A família também precisa de ajuda
Se um membro do corpo humano adoece, todos os demais sofrem, direta ou indiretamente, os seus efeitos. O mesmo raciocínio pode ser aplicado a uma família que apresenta um indivíduo com pensamentos suicidas: de diferentes formas, cada um de seus integrantes experimenta a dor. Mas ela também pode ser sintomática de um problema interno.
“Quando um membro da família manifesta os sintomas do comportamento suicida, na verdade não é só ele que está doente”, explica Gabriela. “Ele pode estar denunciando que o sistema familiar precisa de ajuda, porque, muitas vezes, o que está ocorrendo ali são as dificuldades de relacionamento entre eles”.
Por isso, recomenda a psicóloga, não basta que somente um ente querido com pensamentos suicidas realize o acompanhamento psicológico.
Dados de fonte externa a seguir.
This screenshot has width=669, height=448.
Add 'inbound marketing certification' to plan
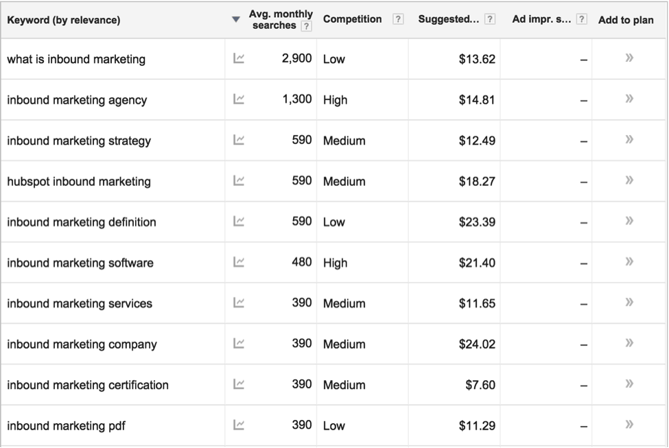pos(629,384)
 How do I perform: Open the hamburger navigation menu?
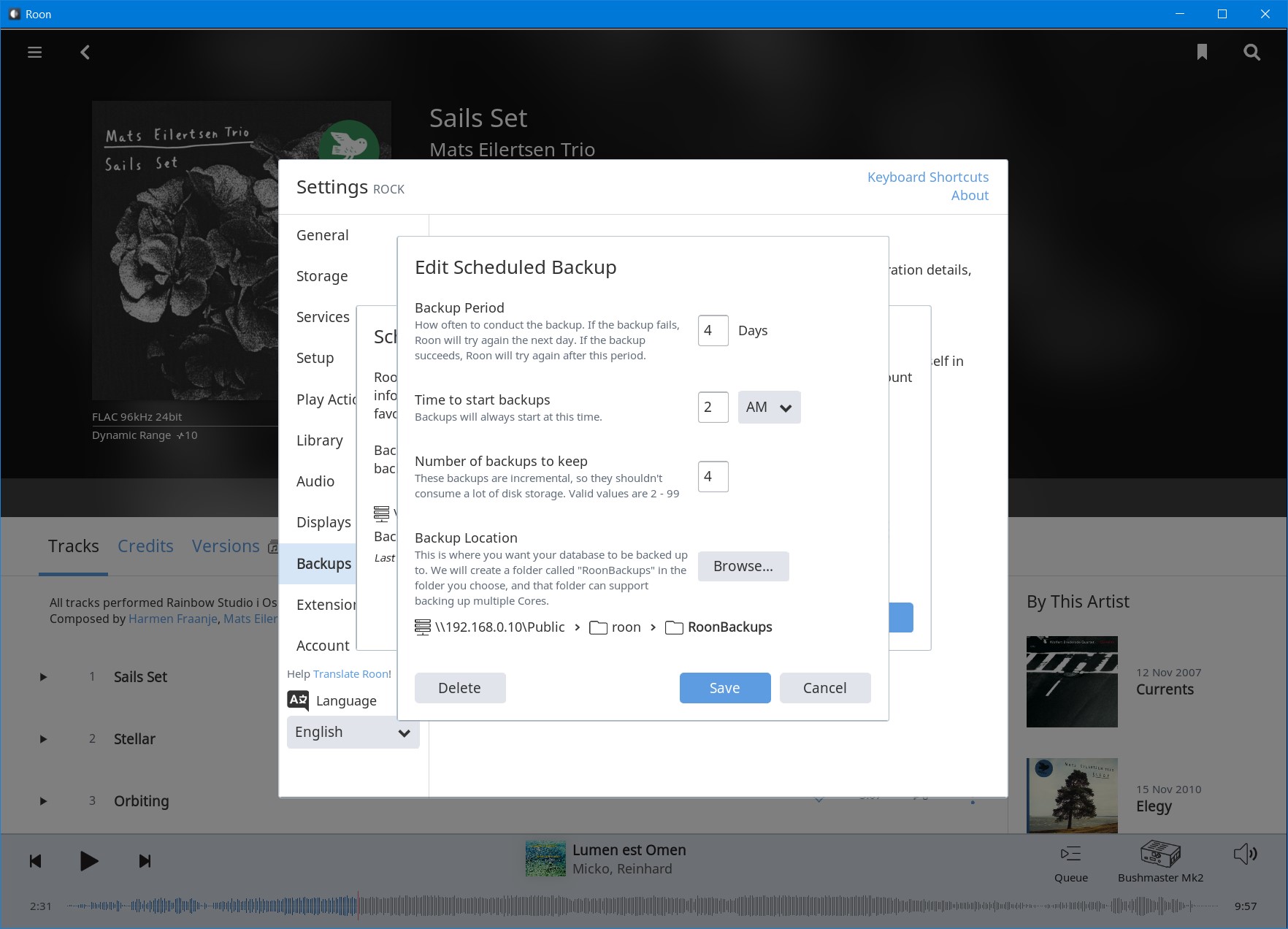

Todos os demais que estão inseridos na dinâmica da família também precisam de apoio profissional. Além de ajudar o grupo a lidar melhor com a situação ou identificar falhas em seus modos de agir, acompanhar a pessoa em sofrimento pode ser benéfico para o tratamento, já que é uma demonstração de engajamento.
Embora o apoio familiar articulado ao atendimento profissional não sejam garantia para impedir atentados contra a vida, não há dúvidas de que o papel conjunto desses agentes reduz significativamente a probabilidade do ato ser consumado.
“Quando se tem na família amor, acolhimento, respeito aos sintomas e tratamento especializado, há enormes chances de que a pessoa e a família sejam transformadas e, cuidando de tudo que estava machucando, encontrem novos significados para a vida”, considera a psicóloga.
Se você precisa de ajuda, é possível entrar em contato com o Centro de Valorização da Vida (CVV), que oferece atendimento diário durante 24h pelo telefone 188 para momentos de crise emocional e auxílio para prevenção do suicídio. A organização sem fins lucrativos também atende por e-mail, chat e pessoalmente. Nos casos de risco iminente de morte, o Serviço de Atendimento Móvel de Emergência (SAMU) deve ser acionado pelo número 192.